> **Provided text**
^^^^

Mary Flanagan

[phage]

17 Jul — 10 Aug 2002

Digital artist Mary Flanagan is currently an Associate Professor of Art at the University of Oregon, where she teaches about gender and technology, cyberculture, interactive media, and sound design. She was recently chosen to exhibit her internet work [collection] as part of the prestigious 2002 Whitney Biennial in New York. This was only the second Whitney Biennial to include any internet based artworks. Mary Flanagan has also worked in the commercial field of computer software production, and has co-edited Reload, an anthology of essays exploring issues of gender and cyberculture. Flanagan's art practice is primarily concerned with exploring issues of identity, gender, memory and culture in virtual spaces. Her works also investigate the relationship between individuals, communities and the technologies we use.

^^^^

> **Source material**
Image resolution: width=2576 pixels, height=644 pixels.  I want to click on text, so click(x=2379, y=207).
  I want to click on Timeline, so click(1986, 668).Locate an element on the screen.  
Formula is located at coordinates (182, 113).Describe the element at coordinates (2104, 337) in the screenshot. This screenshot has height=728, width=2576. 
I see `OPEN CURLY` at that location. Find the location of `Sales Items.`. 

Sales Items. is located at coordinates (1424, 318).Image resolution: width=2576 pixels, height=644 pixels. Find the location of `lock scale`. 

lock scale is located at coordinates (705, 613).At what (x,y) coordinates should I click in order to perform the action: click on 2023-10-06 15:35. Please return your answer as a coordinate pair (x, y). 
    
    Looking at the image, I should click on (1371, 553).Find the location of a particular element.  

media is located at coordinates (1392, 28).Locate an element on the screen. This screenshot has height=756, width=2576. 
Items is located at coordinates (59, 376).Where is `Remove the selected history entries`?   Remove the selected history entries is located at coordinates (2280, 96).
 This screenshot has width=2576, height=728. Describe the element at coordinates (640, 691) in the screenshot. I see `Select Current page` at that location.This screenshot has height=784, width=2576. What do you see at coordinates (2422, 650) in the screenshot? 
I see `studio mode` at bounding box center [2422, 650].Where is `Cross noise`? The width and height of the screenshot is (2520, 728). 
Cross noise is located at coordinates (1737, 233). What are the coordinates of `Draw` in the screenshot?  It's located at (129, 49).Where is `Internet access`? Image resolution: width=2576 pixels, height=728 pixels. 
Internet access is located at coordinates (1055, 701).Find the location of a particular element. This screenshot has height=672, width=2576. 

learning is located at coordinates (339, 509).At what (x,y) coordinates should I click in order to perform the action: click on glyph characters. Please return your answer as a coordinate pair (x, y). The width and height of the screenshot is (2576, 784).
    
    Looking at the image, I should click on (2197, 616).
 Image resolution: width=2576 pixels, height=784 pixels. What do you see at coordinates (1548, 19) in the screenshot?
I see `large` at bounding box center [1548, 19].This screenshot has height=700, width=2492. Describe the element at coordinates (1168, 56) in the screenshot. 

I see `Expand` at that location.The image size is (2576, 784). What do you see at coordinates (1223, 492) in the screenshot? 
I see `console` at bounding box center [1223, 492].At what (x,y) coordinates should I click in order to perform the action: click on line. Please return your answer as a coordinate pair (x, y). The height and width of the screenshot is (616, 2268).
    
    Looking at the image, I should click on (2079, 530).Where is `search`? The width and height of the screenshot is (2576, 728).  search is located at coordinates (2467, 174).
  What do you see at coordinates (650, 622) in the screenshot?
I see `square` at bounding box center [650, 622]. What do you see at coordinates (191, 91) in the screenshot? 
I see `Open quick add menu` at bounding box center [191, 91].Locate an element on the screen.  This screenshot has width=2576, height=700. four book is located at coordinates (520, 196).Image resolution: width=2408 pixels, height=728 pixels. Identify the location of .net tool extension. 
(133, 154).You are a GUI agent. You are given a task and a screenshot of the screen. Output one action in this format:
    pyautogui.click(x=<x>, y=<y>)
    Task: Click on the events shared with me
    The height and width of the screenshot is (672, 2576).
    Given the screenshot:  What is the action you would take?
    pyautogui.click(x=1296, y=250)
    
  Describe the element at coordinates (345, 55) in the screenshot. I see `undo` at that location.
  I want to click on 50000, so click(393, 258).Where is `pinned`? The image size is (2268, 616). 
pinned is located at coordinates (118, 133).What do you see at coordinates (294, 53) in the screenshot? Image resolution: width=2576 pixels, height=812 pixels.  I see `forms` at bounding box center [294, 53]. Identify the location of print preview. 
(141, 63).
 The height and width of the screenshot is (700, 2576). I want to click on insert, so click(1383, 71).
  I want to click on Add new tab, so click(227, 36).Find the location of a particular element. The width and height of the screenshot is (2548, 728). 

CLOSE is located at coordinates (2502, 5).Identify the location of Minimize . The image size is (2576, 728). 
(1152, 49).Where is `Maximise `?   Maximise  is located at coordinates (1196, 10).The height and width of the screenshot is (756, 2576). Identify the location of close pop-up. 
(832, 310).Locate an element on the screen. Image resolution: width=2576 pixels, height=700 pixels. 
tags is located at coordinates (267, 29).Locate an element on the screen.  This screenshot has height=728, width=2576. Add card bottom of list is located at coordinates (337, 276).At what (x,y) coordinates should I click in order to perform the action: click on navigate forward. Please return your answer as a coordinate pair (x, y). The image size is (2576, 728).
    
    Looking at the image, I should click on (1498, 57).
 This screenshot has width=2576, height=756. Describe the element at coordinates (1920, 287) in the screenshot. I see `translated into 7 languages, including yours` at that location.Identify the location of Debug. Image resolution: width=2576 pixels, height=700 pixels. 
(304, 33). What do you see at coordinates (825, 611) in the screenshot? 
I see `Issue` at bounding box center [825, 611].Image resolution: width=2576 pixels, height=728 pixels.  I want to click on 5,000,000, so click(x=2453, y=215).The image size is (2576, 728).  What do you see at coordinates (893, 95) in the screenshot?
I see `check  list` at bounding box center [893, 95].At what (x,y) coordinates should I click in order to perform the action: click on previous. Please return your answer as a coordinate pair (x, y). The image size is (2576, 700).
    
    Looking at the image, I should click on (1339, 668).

^^^^

> **Required actions**
1. Reproduce the passage about Mary Flanagan between "Digital artist Mary" and "technologies we use.", inclusive.
2. Summarize the passage about Mary Flanagan in two sentences.
Rely only on the passage about Mary Flanagan.

> **Solved tasks**
1.
Digital artist Mary Flanagan is currently an Associate Professor of Art at the University of Oregon, where she teaches about gender and technology, cyberculture, interactive media, and sound design. She was recently chosen to exhibit her internet work [collection] as part of the prestigious 2002 Whitney Biennial in New York. This was only the second Whitney Biennial to include any internet based artworks. Mary Flanagan has also worked in the commercial field of computer software production, and has co-edited Reload, an anthology of essays exploring issues of gender and cyberculture. Flanagan's art practice is primarily concerned with exploring issues of identity, gender, memory and culture in virtual spaces. Her works also investigate the relationship between individuals, communities and the technologies we use.

2. Mary Flanagan is a digital artist and Associate Professor of Art at the University of Oregon, where she teaches about gender and technology, cyberculture, interactive media, and sound design, and her internet work [collection] was chosen for the 2002 Whitney Biennial in New York. Her art explores identity, gender, memory and culture in virtual spaces, as well as the relationship between individuals, communities and the technologies we use.